Supplied records -
-----
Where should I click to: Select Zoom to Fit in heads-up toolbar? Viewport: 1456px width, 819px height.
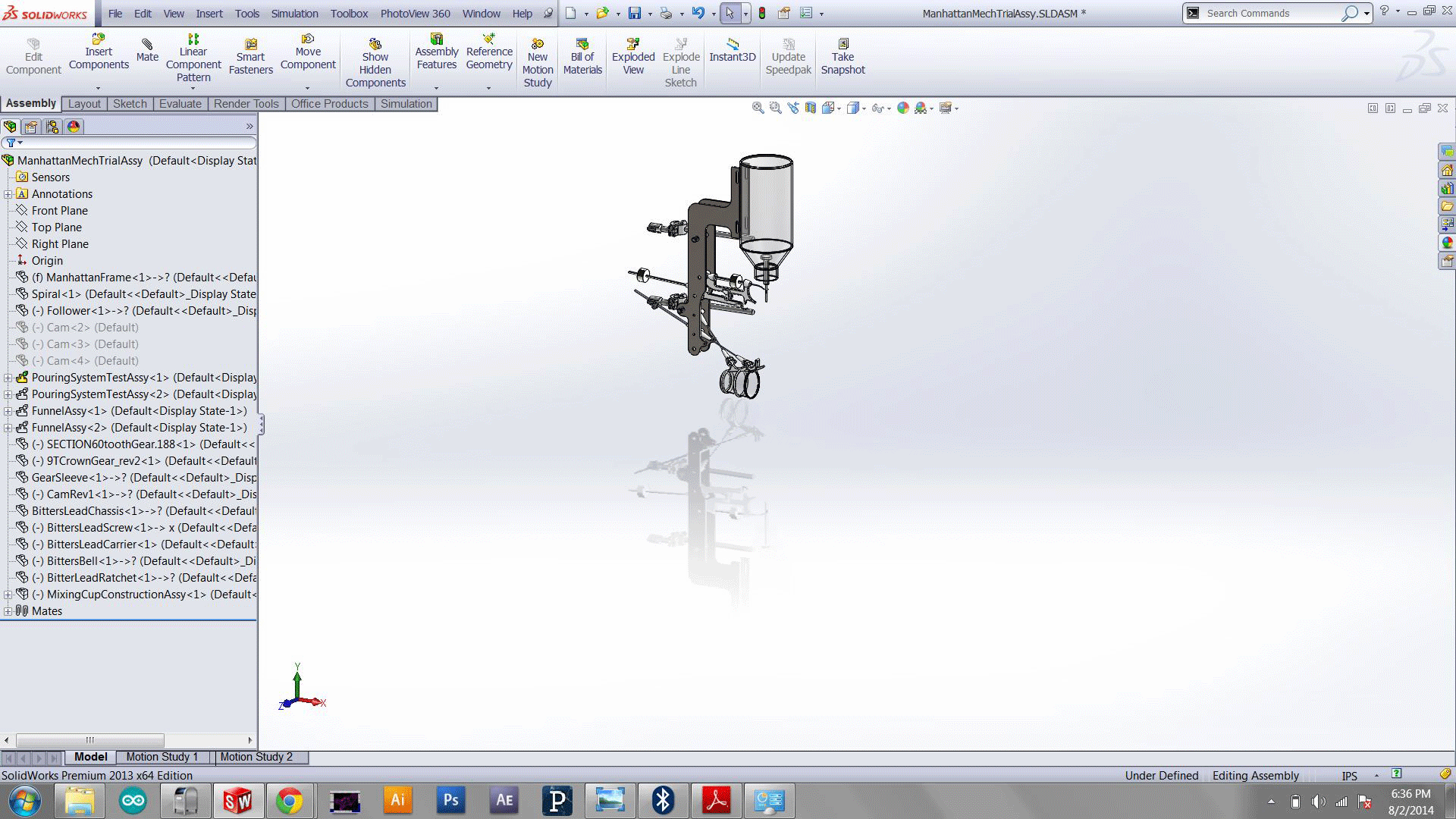coord(757,108)
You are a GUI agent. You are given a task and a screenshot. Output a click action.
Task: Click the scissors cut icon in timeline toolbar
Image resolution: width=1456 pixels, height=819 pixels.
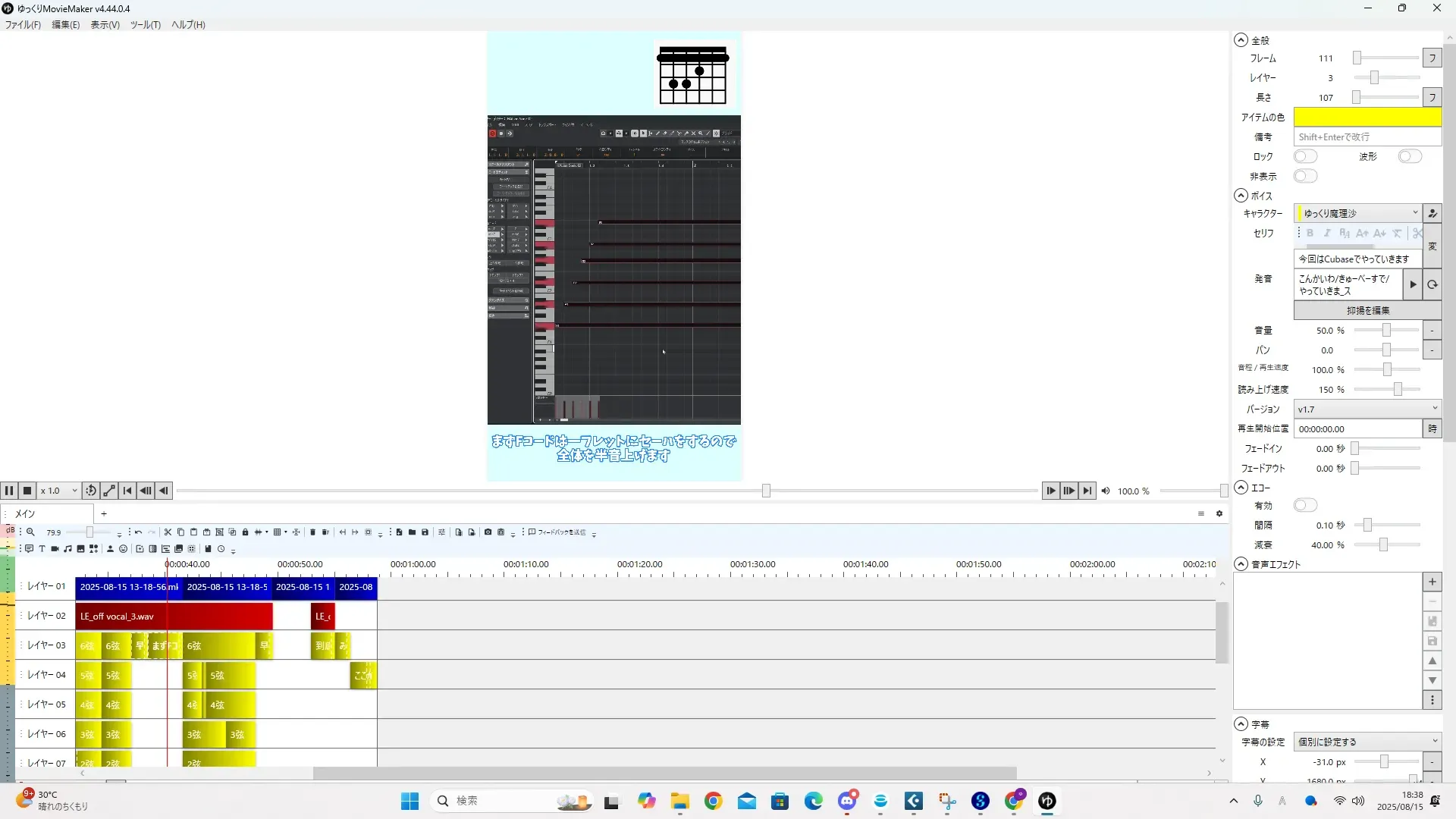click(168, 532)
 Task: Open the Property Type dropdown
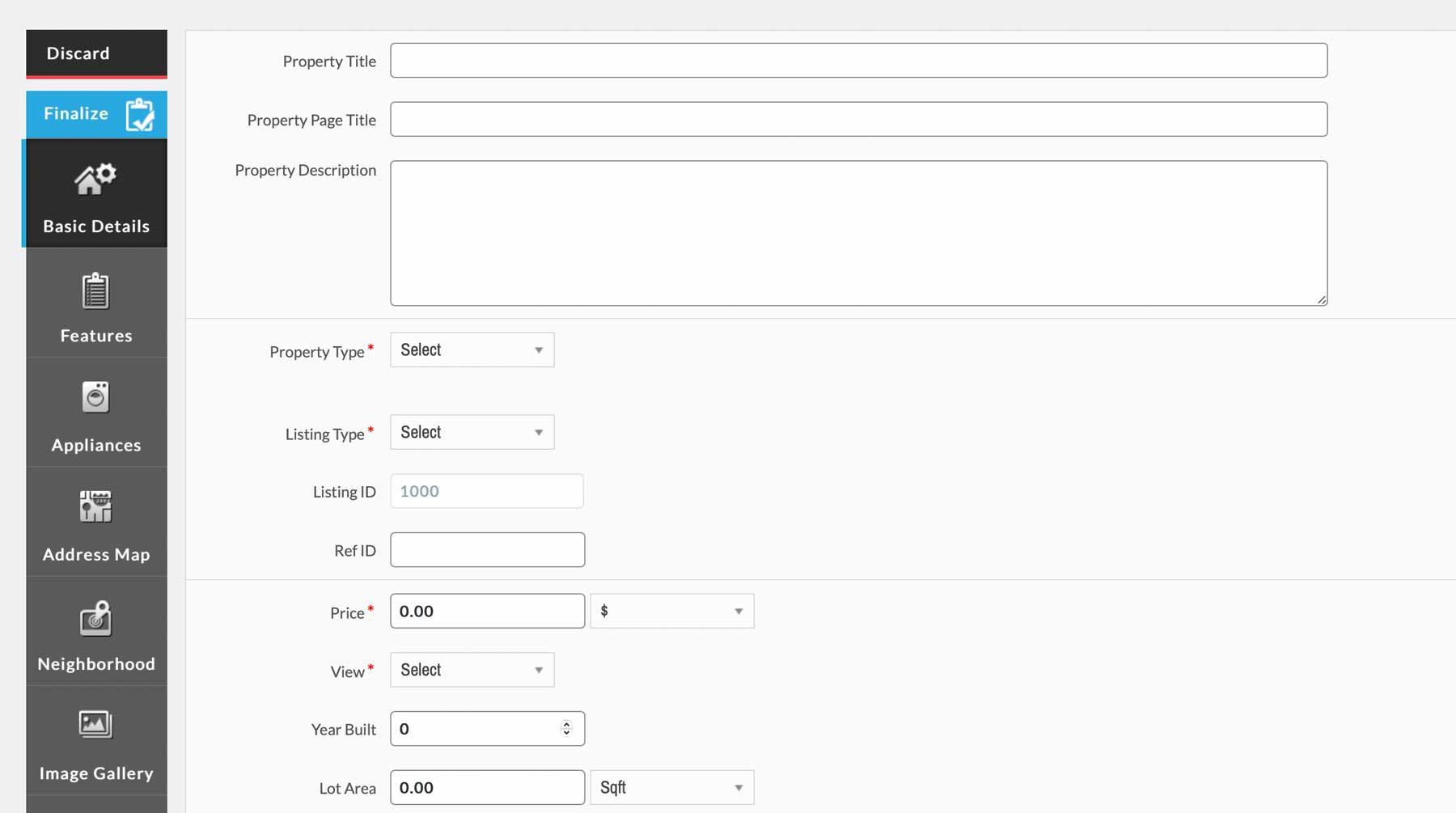(472, 349)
-----
Assigned task - The expected response is every line of the material, written out exactly, with the images removed.

Task solution -
Where should I click to: Select Zoom to Fit in heads-up toolbar? Viewport: 1456px width, 819px height.
coord(757,108)
You are a GUI agent. You are given a task and a screenshot. Output a click action.
Task: Click the scissors cut icon in timeline toolbar
Image resolution: width=1456 pixels, height=819 pixels.
click(168, 532)
 Task: Open the Property Type dropdown
(472, 349)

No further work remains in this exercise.